Inhibitors of the Mitogen-Activated Protein Kinase Kinase 1/2 Signaling Pathway Clear Prion-Infected Cells from PrPSc

Abstract

Prions represent a unique class of infectious agents in which the normal cellular prion protein (PrP^C) is converted to an abnormal isoform (PrP^Sc), which accumulates in the brain and constitutes the major, if not the only, component of the infectious particle. Factors that still remain to be identified may facilitate the conversion of PrP^Cto PrP^Sc.

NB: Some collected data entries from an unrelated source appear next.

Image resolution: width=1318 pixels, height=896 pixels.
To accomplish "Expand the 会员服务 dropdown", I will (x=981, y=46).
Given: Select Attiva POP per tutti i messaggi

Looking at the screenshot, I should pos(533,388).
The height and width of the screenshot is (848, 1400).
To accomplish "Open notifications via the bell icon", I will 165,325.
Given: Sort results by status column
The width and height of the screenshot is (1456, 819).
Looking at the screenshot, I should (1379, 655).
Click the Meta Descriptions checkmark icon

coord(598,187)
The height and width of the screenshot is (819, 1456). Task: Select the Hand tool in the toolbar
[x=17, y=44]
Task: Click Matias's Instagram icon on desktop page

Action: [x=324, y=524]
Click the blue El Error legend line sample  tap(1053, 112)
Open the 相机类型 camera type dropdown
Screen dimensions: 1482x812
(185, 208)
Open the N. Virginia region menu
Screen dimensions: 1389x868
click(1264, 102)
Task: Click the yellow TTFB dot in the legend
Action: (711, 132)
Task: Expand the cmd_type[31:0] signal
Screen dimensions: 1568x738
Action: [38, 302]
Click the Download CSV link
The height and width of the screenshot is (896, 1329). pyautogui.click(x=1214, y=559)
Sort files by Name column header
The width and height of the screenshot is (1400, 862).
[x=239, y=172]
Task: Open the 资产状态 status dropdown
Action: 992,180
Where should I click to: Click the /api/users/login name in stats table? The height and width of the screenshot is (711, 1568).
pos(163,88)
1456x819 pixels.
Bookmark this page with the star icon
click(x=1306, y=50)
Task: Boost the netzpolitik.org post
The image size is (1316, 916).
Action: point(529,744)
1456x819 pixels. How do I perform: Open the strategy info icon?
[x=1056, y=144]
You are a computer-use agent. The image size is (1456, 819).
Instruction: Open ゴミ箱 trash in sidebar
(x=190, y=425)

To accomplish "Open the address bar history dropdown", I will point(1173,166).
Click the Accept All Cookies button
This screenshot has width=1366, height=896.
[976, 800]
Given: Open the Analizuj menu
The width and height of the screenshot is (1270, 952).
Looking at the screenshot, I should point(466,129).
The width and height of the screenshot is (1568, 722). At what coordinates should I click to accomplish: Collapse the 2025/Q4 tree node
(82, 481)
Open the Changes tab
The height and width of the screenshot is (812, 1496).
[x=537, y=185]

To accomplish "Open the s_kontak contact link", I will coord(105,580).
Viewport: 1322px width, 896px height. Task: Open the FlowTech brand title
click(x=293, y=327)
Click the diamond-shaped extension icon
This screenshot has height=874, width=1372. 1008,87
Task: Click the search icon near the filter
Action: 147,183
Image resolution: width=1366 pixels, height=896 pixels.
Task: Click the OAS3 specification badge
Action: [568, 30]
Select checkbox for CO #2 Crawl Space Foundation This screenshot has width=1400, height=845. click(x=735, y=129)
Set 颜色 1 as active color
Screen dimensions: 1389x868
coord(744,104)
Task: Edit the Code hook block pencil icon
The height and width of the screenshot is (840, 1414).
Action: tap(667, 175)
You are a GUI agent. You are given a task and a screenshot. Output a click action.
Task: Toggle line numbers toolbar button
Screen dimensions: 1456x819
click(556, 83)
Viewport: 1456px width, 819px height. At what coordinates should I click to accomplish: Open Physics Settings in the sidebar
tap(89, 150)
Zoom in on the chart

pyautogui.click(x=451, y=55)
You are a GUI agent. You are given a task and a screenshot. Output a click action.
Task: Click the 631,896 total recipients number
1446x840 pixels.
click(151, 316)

In the present study, we first demonstrated that a growth factor of the neurotrophin family, brain-derived neurotrophic factor (BDNF), stimulates the formation of PrP^Scin a gonadotropin-releasing hormone-secreting neuronal cell line (GT1-1 cells) infected with the Rocky Mountain Laboratory (RML) strain of scrapie as determined by Western blot analysis. We then observed that the prion-infected cells can be cleared from PrP^Scby treatment with three inhibitors of mitogen-activated protein kinase kinase 1/2 (MEK1/2) [1,4-diamino-2,3-dicyano-1,4-bis(o-aminophenylmercapto)butadiene and 2-(2-amino-3-methyoxyphenyl)-4H-1-benzopyran-4-one, as well as α-[amino[(4-aminophenyl)thio]methylene]-2-(trifluoromethyl) benzeneacetonitrile, which passes the blood–brain barrier], a component of one of the intracellular signaling pathways activated by BDNF. The MEK1/2 inhibitors were also efficient in clearing PrP^Scfrom prion-infected GT1-1 cells stimulated to accumulate high levels of PrP^Scby enhanced serum concentrations in the medium or by the use of a serum-free neuron-specific neurobasal medium. PrP^Scdid not reappear in the cultures within 5 weeks after completion of treatment. We conclude that inhibitors of the MEK1/2 pathway can efficiently and probably irreversibly clear PrP^Scfrom prion-infected cells. The MEK pathway may therefore be a suitable target for therapeutic intervention in prion diseases.